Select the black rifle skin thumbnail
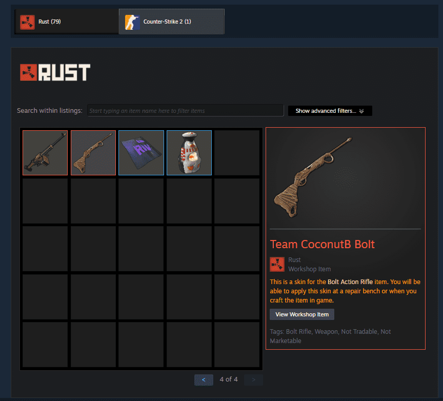443x401 pixels. click(x=45, y=153)
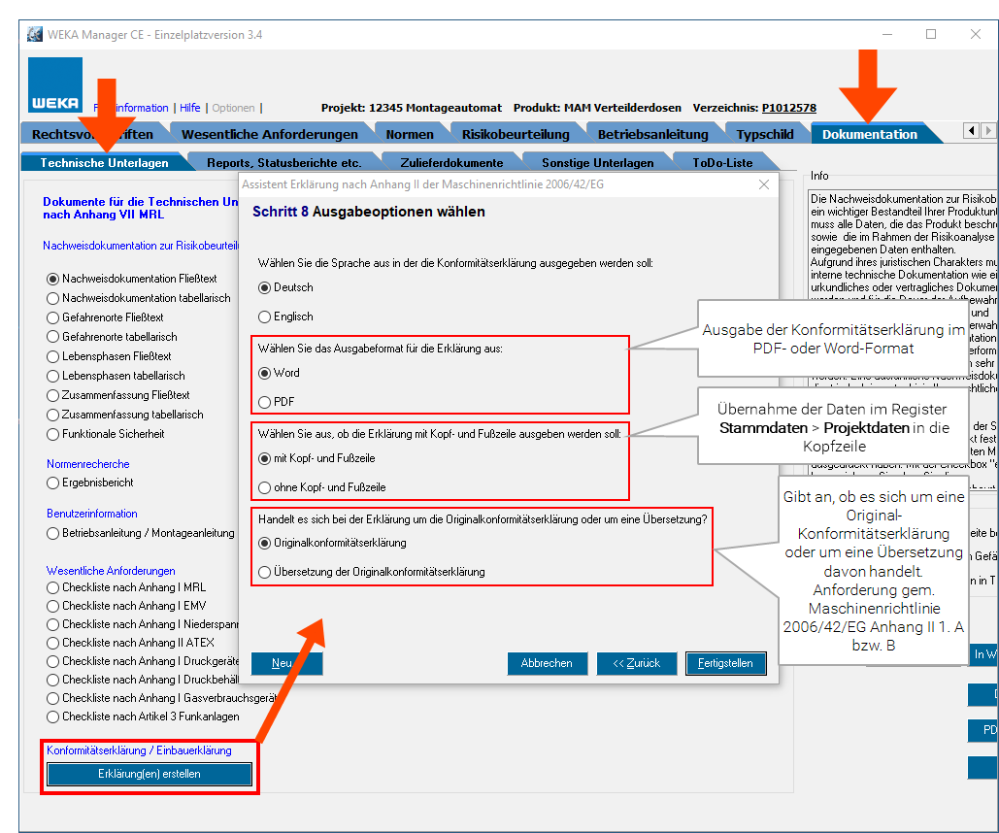The height and width of the screenshot is (833, 999).
Task: Click the tab scroll right arrow
Action: 988,131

+---+

Identify every line in the data above that contains the word "rifle", and copy each such line. Treat the match as case-sensitive.

Select the black rifle skin thumbnail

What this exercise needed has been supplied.